* Required action:
Exclude every picture and return the remaining entries below verbatim.

────────────────────

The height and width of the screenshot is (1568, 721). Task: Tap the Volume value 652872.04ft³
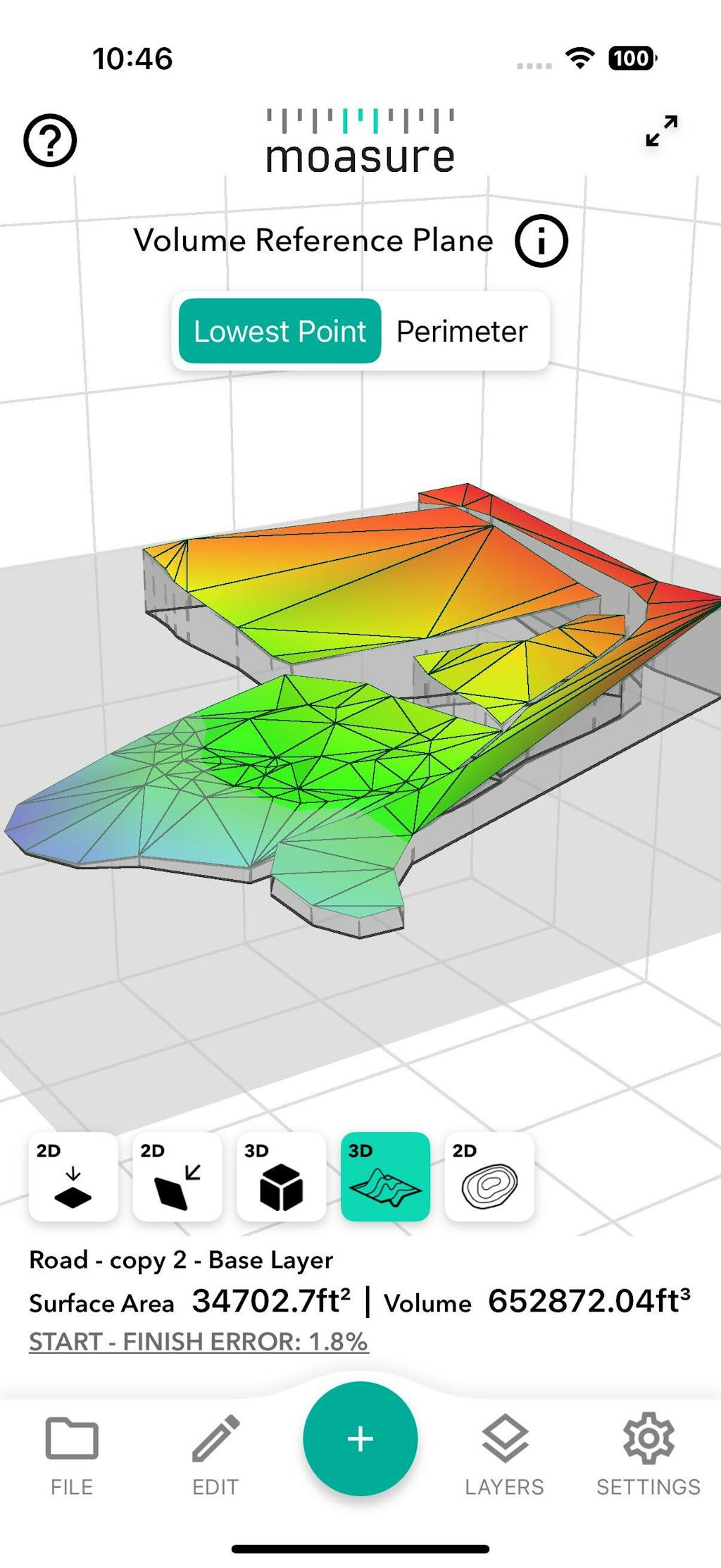click(589, 1301)
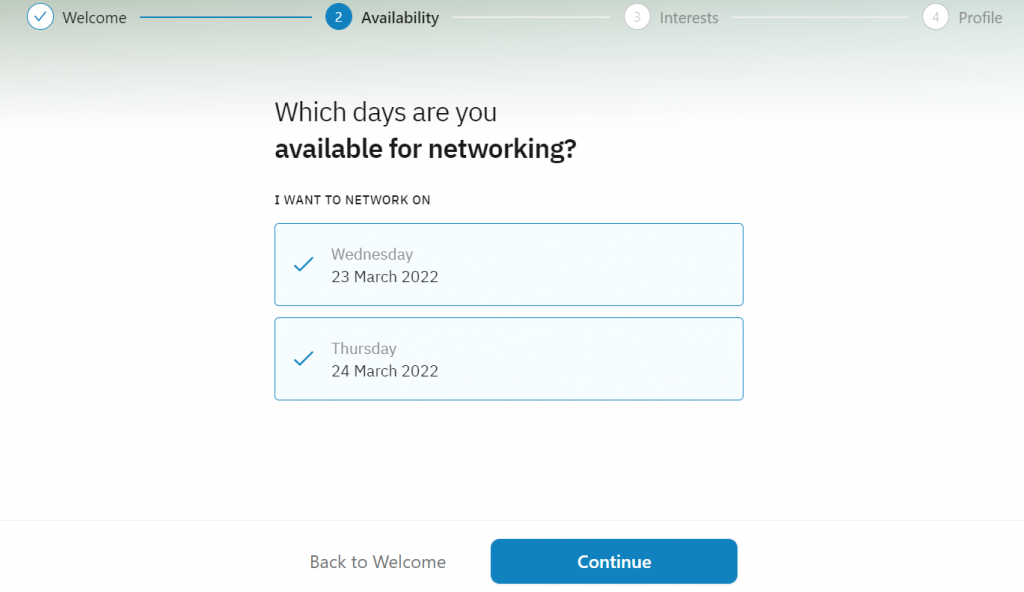Toggle the 24 March 2022 date text
Screen dimensions: 1024x592
click(x=385, y=370)
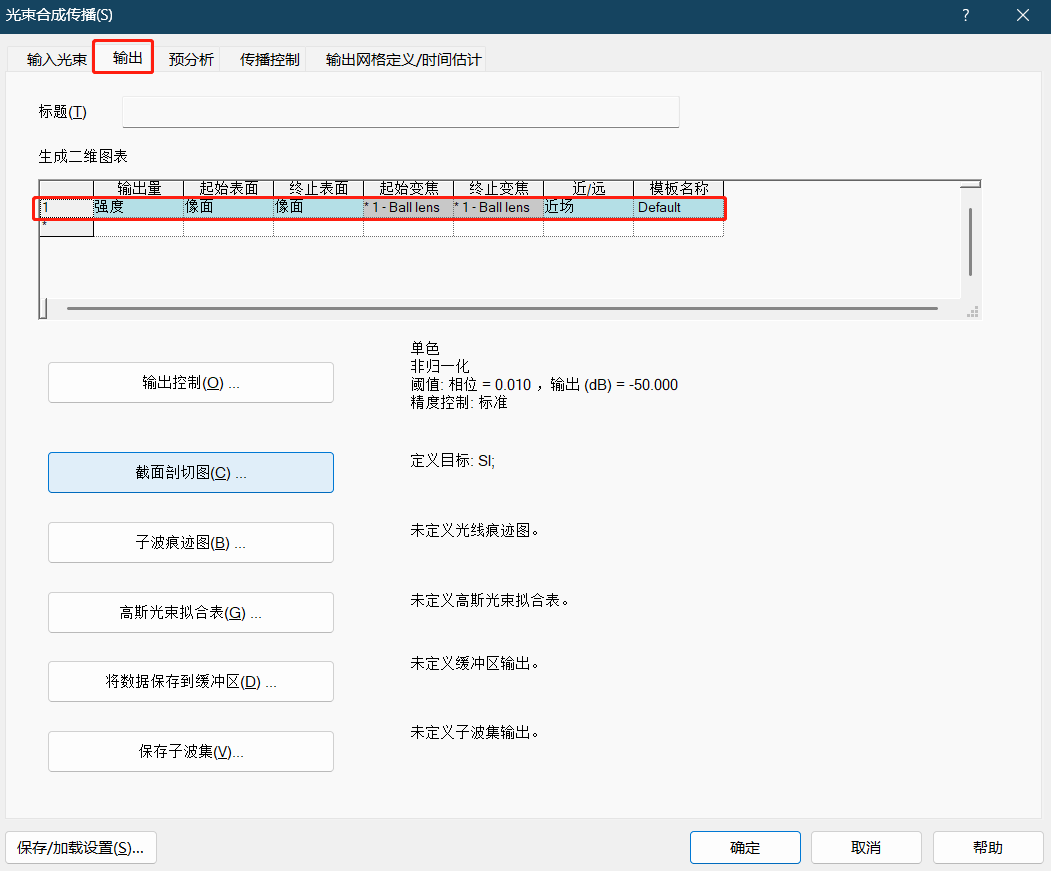
Task: Switch to the 输入光束 tab
Action: click(53, 59)
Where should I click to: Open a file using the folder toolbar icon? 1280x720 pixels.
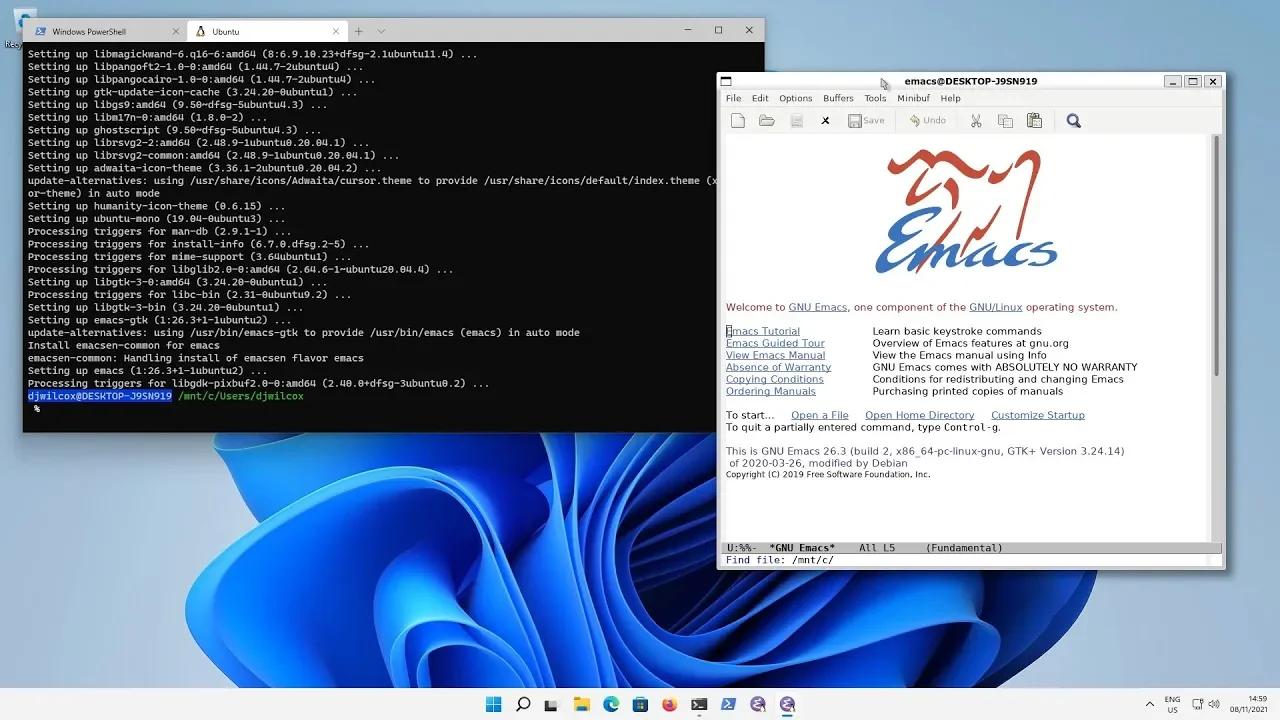[767, 120]
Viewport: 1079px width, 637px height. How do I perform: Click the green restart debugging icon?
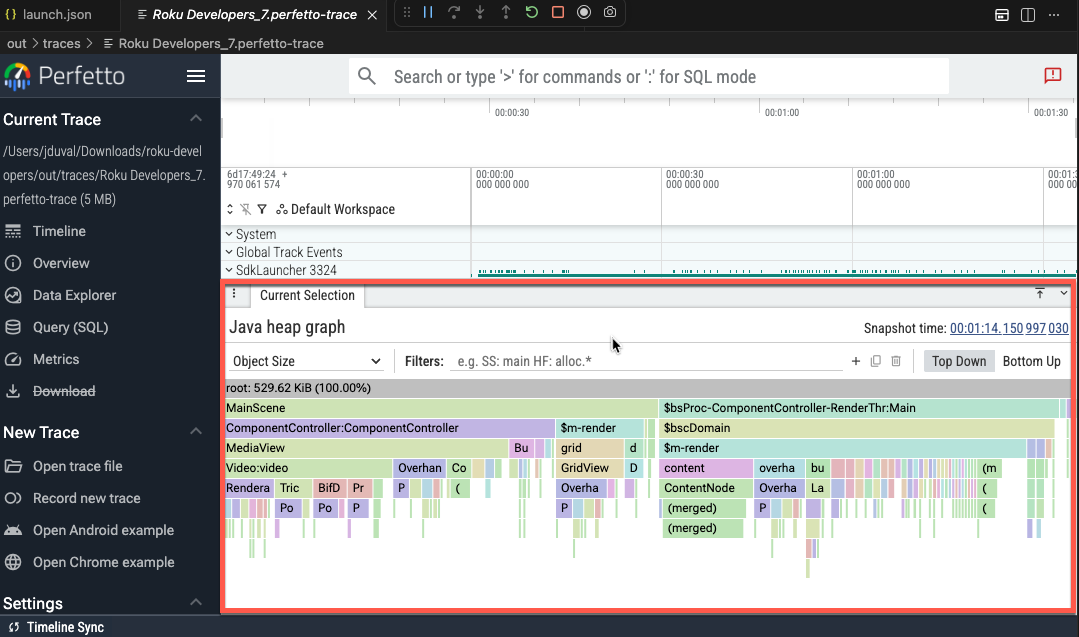532,13
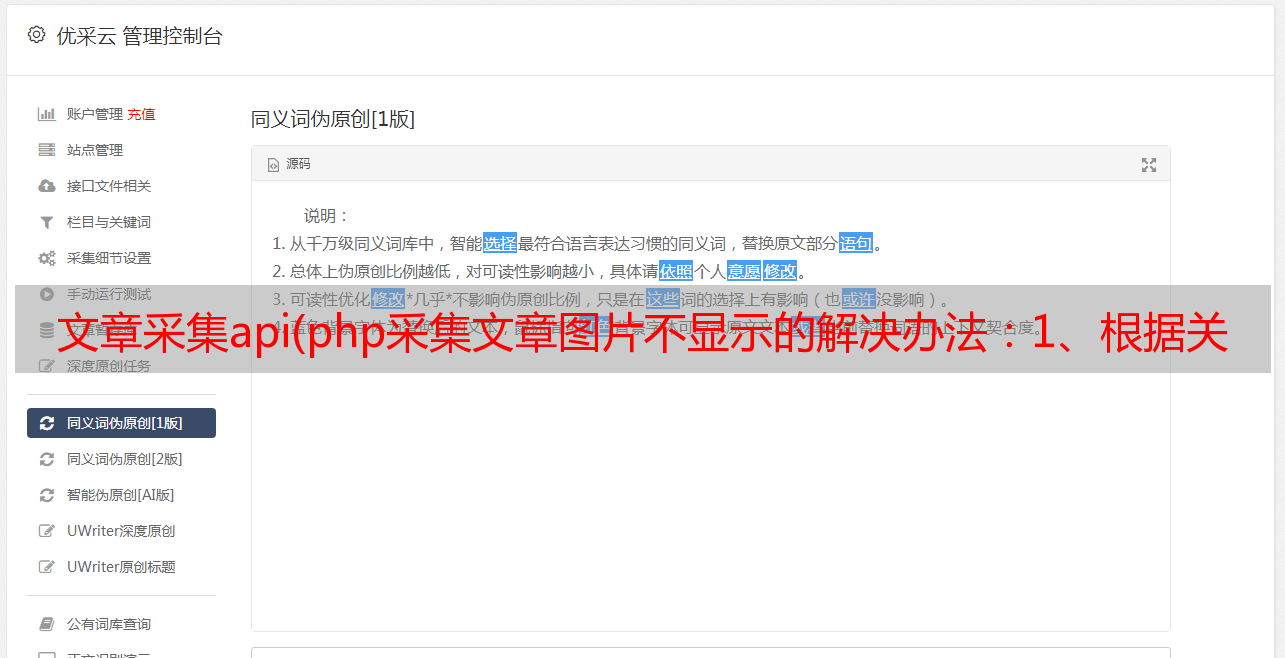The width and height of the screenshot is (1285, 658).
Task: Click highlighted word 选择 in editor
Action: (500, 243)
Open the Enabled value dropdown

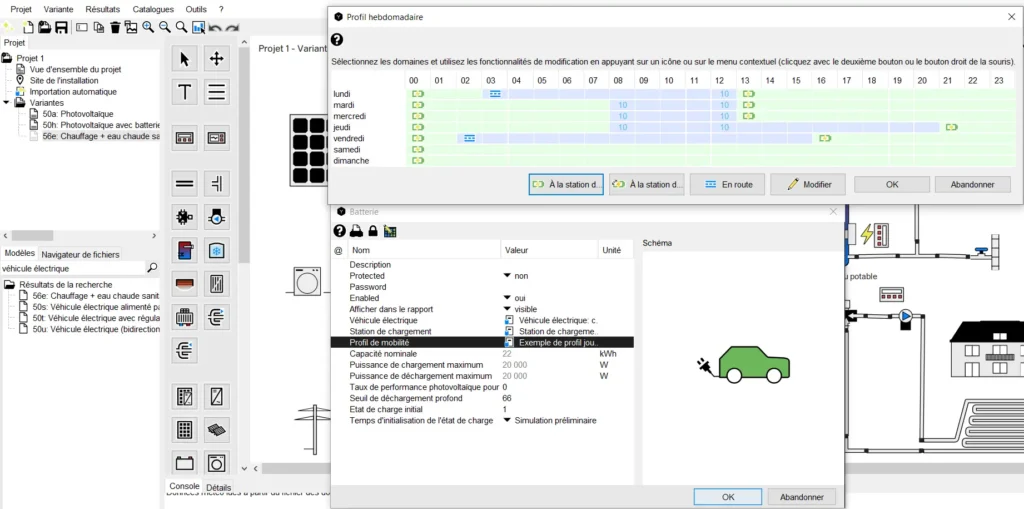coord(507,298)
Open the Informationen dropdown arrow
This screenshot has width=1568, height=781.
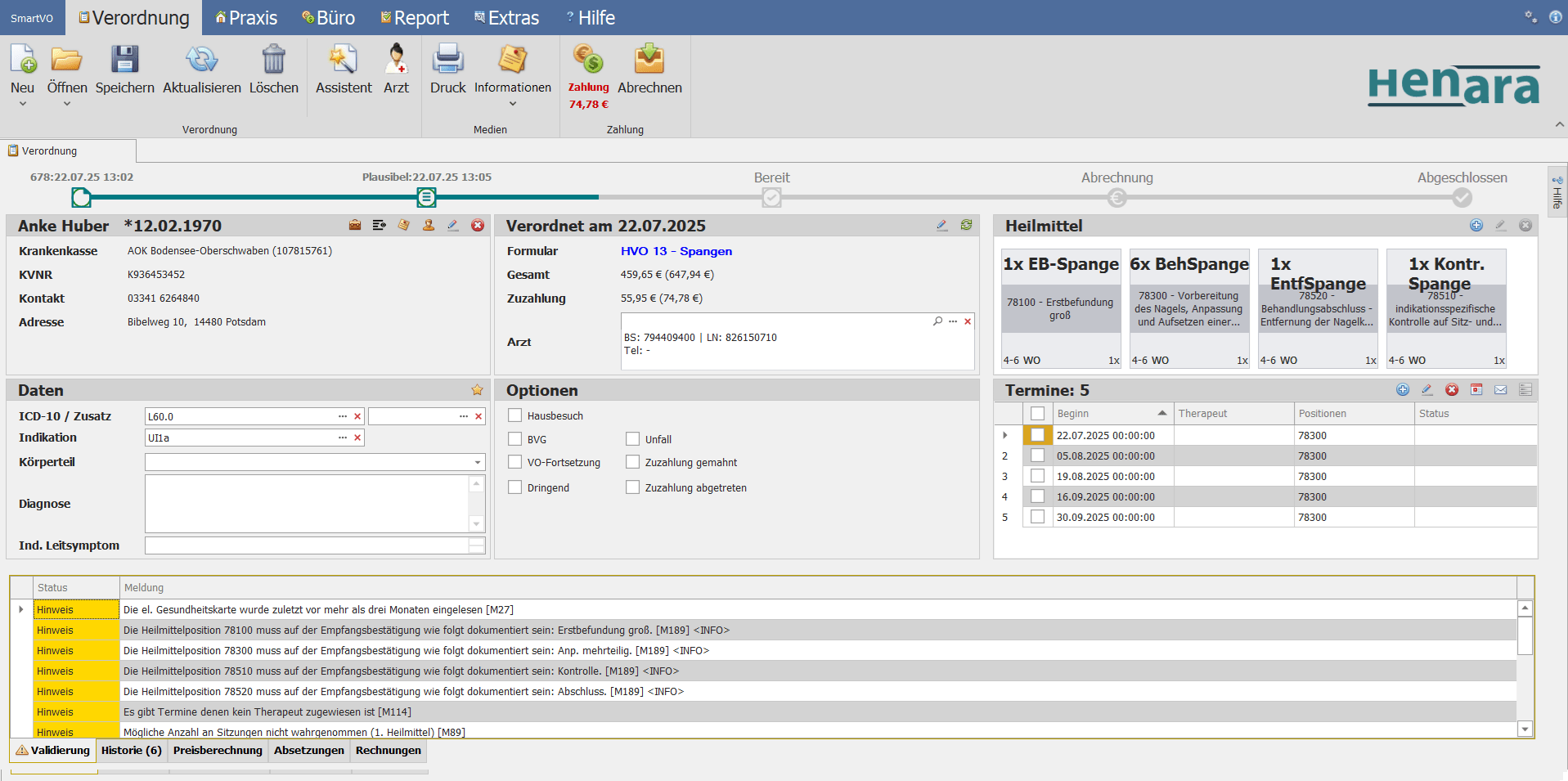513,104
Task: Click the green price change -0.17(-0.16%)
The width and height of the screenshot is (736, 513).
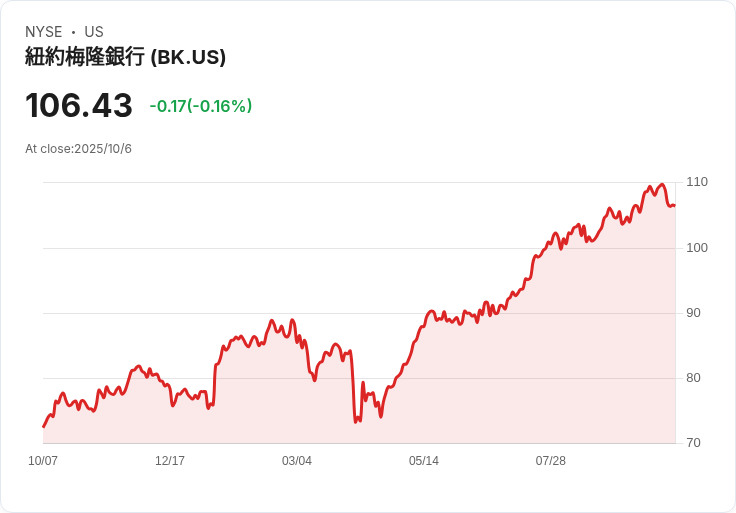Action: [201, 106]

────────────────────

* Reply:
The height and width of the screenshot is (1568, 721). Task: Tap the Volume value 652872.04ft³
click(589, 1301)
Toggle the 24 March 2022 date text
Screen dimensions: 1024x592
click(x=385, y=370)
Task: Switch to the 输入光束 tab
Action: click(53, 59)
Where should I click to: Open a file using the folder toolbar icon? 1280x720 pixels.
[767, 120]
Viewport: 1079px width, 637px height. How do I perform: Click the green restart debugging icon?
532,13
The width and height of the screenshot is (1285, 658).
Task: Click highlighted word 选择 in editor
Action: (500, 243)
Open the Enabled value dropdown

coord(507,298)
Open the Informationen dropdown arrow
This screenshot has width=1568, height=781.
513,104
Task: Click the green price change -0.17(-0.16%)
The width and height of the screenshot is (736, 513).
Action: [201, 106]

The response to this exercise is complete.